SET OF TASKS.
1. In the article on parenting in Greenwich, how many hits a month does Mumsnet draw?
2. In the article on parenting in Greenwich, rewrite the passage between "What is less" and "and what to avoid?", inclusive, substituting "triplets" for "twins".

EXTRACT PROVIDED.
────────

The power of Mum

With its park, bustling market and abundance of historical treasures, Greenwich has long been an attractive place to raise children. But how can parents make the most of what’s on offer? We find out.

It is no secret that mums are a powerful force on the internet. Typified by the likes of Mumsnet, which draws 50 million hits a month, parenting websites have brought together mothers from every walk of life. From nappy-related gripes to national campaigns, no issue is out of bounds – this is about the personal and the political in equal measure.
What is less widely discussed is the role of the web in strengthening local communities. So often is the internet credited with making the world a smaller place that its importance is often forgotten at a neighbourhood level. How can social media help mums (and dads) get the best from the area they live in?

This was a key question for Rebecca Thomson when she moved to Greenwich in 2010. The mother of newborn twins, she was struck by the lack of up-to-date information about things to do with kids. Where was the local review site, she wondered – a place where parents could swap unbiased opinions about where to go and what to avoid?

“At that time there were lots of adverts around describing the services available, but nothing from other parents,” she says. “Essentially, everything was described as fantastic, and we all know as consumers that’s often not the case. It certainly wasn’t the reality I learned when walking around the area with a pram.”

These observations gave rise to Greenwichmums.com, which she founded together with her husband to help parents in a similar position. Originally a simple recommendations website, it soon grew into a thriving community hub. Today, it boasts a social network functionality, a jobs board and even a loyalty card.

────────

DATA SUPPLIED.

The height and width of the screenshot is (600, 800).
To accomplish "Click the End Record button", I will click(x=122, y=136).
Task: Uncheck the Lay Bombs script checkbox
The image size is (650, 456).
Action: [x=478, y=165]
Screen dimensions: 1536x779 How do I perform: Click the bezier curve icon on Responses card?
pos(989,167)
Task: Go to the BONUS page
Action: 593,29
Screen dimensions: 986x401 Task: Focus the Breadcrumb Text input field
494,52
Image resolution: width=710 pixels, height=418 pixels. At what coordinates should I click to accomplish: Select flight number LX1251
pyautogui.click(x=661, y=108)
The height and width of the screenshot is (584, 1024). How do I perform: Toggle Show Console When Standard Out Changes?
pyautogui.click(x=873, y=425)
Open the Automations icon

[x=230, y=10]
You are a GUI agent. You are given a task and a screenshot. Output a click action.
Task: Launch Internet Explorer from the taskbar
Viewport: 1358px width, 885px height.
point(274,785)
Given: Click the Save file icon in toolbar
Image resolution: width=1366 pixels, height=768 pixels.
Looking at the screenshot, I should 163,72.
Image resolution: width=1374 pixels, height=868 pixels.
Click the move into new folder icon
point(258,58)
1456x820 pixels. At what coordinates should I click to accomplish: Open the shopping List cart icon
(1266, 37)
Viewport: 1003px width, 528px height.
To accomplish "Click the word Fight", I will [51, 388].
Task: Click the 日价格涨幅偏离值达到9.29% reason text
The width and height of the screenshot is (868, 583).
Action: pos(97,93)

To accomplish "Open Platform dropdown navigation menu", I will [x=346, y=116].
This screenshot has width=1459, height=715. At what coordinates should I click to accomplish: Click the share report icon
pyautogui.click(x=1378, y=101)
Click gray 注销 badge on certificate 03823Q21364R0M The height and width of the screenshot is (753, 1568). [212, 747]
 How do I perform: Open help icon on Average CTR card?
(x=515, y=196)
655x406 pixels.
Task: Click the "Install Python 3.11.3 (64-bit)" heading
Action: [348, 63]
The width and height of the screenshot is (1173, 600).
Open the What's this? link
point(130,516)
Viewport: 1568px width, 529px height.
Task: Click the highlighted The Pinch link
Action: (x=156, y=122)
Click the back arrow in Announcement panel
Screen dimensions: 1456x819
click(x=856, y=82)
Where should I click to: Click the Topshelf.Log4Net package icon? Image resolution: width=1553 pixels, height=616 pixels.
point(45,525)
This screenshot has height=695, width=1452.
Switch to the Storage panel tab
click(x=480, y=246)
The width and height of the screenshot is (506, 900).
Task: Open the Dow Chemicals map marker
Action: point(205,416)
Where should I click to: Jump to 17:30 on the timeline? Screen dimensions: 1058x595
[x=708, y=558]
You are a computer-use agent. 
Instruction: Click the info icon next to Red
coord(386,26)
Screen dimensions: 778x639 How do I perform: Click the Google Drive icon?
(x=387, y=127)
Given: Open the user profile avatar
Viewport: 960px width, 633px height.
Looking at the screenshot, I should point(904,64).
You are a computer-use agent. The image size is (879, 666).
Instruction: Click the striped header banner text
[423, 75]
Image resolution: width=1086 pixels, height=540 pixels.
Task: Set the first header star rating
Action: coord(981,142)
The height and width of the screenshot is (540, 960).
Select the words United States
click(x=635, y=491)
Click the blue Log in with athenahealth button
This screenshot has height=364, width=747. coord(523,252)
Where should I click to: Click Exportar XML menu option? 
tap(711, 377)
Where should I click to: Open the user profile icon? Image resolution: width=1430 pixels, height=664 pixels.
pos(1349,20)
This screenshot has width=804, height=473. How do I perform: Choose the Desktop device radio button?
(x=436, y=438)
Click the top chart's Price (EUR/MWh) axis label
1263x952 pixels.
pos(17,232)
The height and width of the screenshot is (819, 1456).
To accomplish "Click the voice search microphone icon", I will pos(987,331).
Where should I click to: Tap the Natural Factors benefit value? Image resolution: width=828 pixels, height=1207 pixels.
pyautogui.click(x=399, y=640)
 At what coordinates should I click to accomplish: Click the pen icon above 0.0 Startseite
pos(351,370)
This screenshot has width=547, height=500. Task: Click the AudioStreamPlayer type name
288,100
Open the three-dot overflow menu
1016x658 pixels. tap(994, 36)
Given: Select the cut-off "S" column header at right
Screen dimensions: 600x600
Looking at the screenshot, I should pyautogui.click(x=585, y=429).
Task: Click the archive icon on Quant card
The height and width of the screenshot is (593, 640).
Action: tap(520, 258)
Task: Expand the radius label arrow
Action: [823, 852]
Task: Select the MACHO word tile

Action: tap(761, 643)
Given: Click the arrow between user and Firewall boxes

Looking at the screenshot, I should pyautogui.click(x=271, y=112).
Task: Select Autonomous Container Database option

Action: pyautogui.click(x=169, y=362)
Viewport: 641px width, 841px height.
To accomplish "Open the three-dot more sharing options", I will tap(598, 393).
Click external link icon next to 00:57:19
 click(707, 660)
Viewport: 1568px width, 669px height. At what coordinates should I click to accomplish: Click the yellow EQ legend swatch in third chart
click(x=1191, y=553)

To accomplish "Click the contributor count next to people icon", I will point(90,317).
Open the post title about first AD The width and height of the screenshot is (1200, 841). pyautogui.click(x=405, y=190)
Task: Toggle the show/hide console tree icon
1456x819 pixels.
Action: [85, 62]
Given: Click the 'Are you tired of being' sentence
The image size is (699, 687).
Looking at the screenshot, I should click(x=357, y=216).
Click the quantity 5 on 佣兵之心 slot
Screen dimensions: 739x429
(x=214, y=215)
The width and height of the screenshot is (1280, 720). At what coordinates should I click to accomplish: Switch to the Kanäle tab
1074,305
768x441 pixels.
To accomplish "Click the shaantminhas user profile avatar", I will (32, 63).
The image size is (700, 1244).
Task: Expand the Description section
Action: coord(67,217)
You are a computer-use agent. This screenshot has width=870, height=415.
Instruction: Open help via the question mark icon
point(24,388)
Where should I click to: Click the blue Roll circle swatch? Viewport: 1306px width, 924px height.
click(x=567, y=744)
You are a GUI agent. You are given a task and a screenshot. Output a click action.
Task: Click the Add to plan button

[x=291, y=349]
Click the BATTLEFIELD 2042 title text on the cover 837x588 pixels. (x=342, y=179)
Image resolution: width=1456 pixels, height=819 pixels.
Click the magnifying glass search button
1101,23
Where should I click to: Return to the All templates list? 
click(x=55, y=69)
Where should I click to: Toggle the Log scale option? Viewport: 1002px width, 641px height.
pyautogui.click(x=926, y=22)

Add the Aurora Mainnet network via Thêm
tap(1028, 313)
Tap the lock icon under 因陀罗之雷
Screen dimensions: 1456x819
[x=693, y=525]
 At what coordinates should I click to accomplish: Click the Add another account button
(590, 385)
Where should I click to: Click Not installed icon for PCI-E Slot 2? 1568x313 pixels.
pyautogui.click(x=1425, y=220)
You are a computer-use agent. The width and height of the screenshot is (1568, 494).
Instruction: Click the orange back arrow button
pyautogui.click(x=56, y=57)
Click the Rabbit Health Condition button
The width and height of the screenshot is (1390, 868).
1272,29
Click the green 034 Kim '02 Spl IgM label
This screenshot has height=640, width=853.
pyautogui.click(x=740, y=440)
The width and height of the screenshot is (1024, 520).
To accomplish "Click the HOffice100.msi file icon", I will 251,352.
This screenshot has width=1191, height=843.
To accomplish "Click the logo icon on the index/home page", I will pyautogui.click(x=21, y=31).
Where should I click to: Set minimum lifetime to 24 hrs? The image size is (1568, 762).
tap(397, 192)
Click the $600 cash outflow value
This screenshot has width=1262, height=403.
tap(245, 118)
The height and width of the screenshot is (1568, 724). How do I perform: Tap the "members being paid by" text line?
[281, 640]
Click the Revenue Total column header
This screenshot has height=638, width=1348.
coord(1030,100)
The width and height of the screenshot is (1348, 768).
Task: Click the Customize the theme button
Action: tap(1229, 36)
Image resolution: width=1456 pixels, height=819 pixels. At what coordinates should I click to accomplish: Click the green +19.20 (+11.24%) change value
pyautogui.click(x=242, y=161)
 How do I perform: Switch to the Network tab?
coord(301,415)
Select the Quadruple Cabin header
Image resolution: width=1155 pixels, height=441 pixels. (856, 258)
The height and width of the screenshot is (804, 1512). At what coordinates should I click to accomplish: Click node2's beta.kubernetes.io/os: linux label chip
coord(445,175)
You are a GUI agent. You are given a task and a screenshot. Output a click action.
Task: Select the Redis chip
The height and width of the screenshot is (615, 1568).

────────

COMPLETED EXERCISE.
1. 50 million

2.
What is less widely discussed is the role of the web in strengthening local communities. So often is the internet credited with making the world a smaller place that its importance is often forgotten at a neighbourhood level. How can social media help mums (and dads) get the best from the area they live in?

This was a key question for Rebecca Thomson when she moved to Greenwich in 2010. The mother of newborn triplets, she was struck by the lack of up-to-date information about things to do with kids. Where was the local review site, she wondered – a place where parents could swap unbiased opinions about where to go and what to avoid?